A text meaning representation (TMR) is a language-neutral description (an interlingua) of the meaning conveyed in a natural language text. It is derived by syntactic, semantic, and pragmatic analysis of the text. Because the TMR is intended to be language neutral, it is also deliberately syntax neutral and avoids using terminology like clause, proposition, tense, etc., which are associated more closely with the syntactic structure of a particular language.
In addition to providing information about the lexical-semantic dependencies in the text, the TMR represents stylistic factors, discourse relations, speaker attitudes, and other pragmatic factors present in the discourse structure. In doing so, the TMR captures not only the meaning of individual elements in the text, but also the relations between those elements, and captures both propositional and nonpropositional components of textual meaning.
We have recently begun creating libraries of gold- and bronze-standard TMRs, which are text meaning representations that are automatically generated by the OntoSem analyzer then manually checked and, if needed, corrected by people.

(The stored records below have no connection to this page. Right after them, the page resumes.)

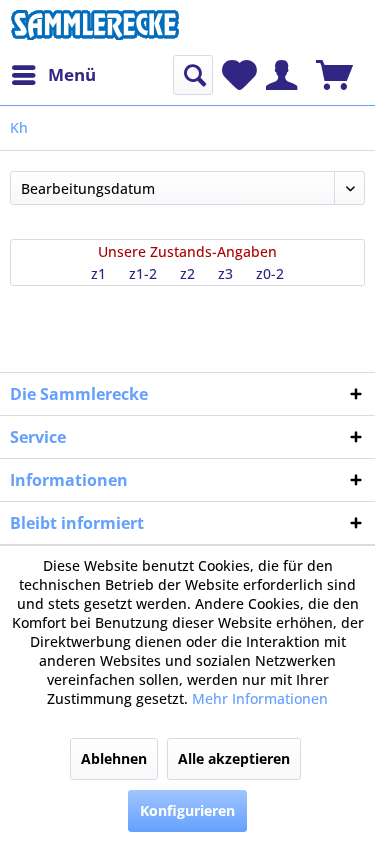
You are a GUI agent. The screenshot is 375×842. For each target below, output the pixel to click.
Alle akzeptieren (234, 758)
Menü (72, 74)
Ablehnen (114, 758)
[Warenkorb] (334, 75)
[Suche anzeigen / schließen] (193, 75)
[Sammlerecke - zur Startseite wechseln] (95, 27)
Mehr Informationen (260, 698)
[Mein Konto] (281, 75)
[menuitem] (53, 75)
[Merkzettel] (239, 75)
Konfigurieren (187, 810)
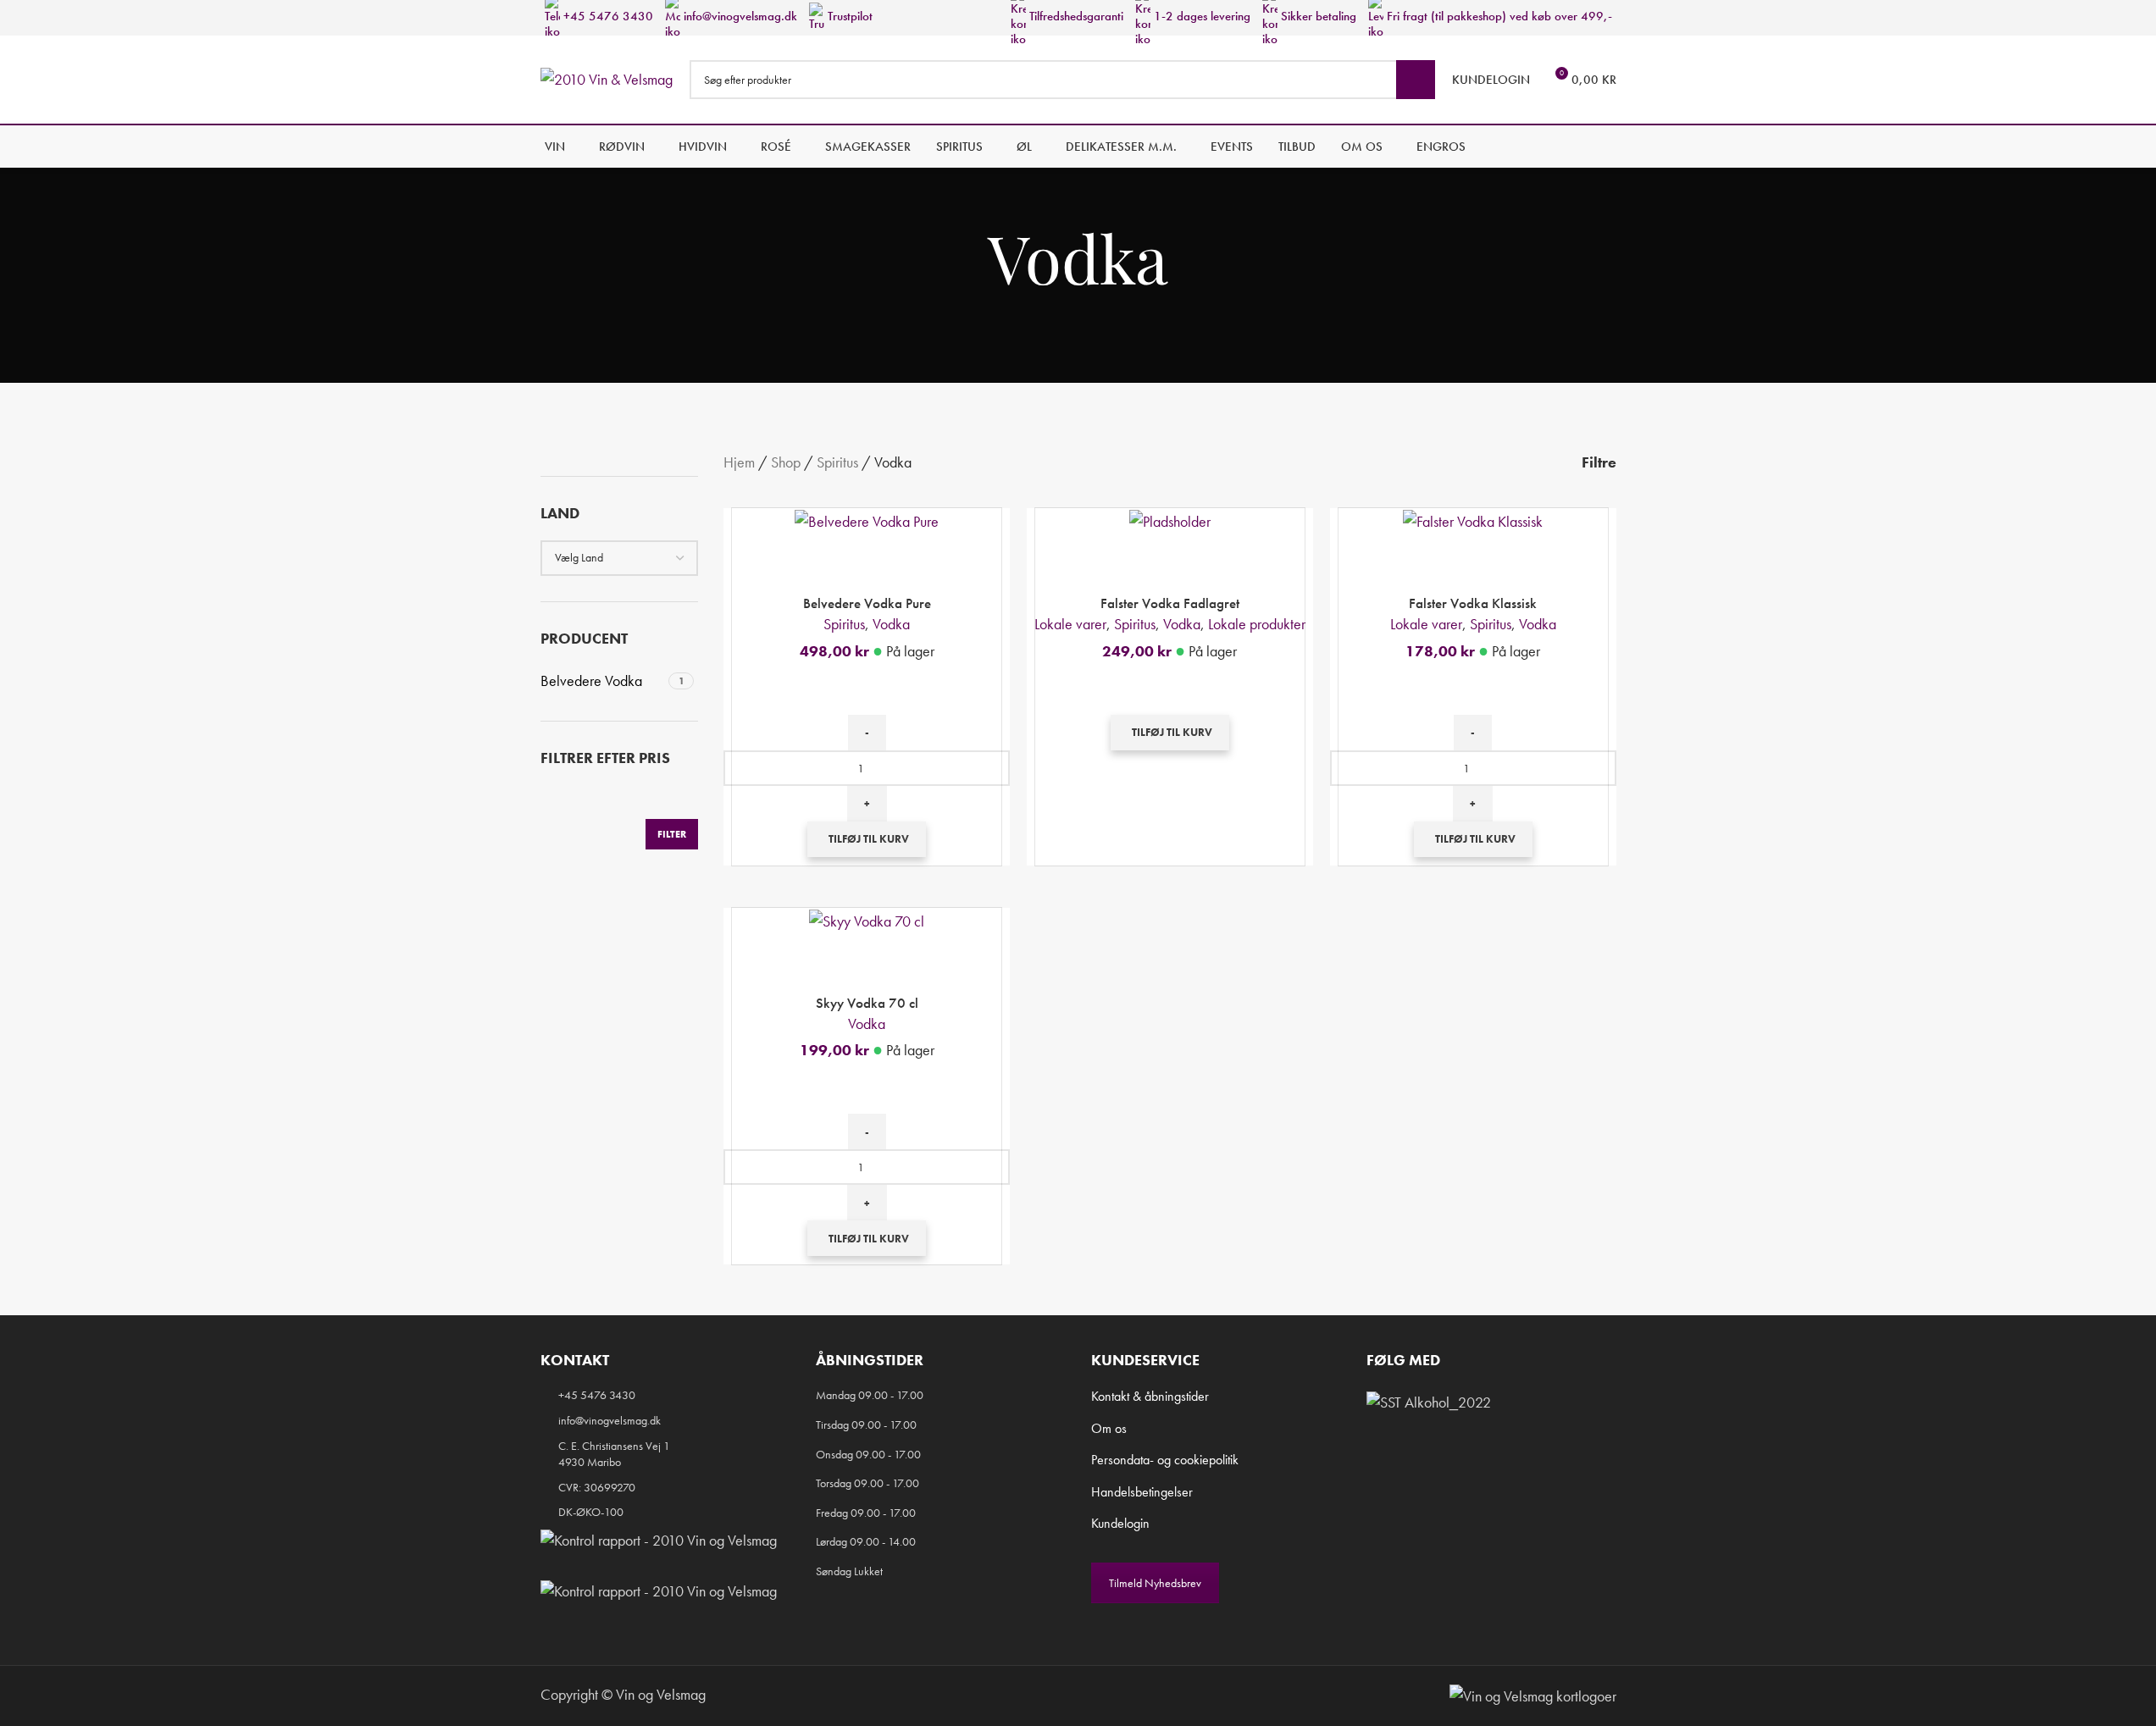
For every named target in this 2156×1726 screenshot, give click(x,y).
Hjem (739, 462)
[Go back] (966, 258)
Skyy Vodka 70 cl (867, 1002)
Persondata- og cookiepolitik (1165, 1460)
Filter (671, 834)
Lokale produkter (1256, 623)
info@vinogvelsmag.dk (738, 16)
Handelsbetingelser (1142, 1492)
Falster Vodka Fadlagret (1169, 603)
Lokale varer (1070, 623)
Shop (786, 462)
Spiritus (837, 462)
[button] (866, 839)
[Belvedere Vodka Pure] (867, 519)
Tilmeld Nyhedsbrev (1155, 1582)
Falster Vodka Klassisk (1473, 603)
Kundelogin (1120, 1523)
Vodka (891, 623)
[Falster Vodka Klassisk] (1473, 519)
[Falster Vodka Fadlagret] (1170, 519)
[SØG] (1415, 79)
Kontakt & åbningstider (1150, 1396)
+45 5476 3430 (606, 16)
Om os (1109, 1428)
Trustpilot (848, 16)
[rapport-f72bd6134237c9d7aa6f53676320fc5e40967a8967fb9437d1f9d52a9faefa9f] (658, 1540)
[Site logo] (606, 77)
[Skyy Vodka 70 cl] (866, 919)
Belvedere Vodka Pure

Whereas gold standard TMRs include all aspects of semantic and pragmatic analysis (including reference resolution, the interpretation of indirect speech acts, etc.) bronze standard TMRs are limited to lexical disambiguation and the establishment of the semantic dependency structure. Gold- and bronze-standard TMRs can be used as input to knowledge-based reasoning engines and statistical processing, and they can be used for the study of different language phenomena.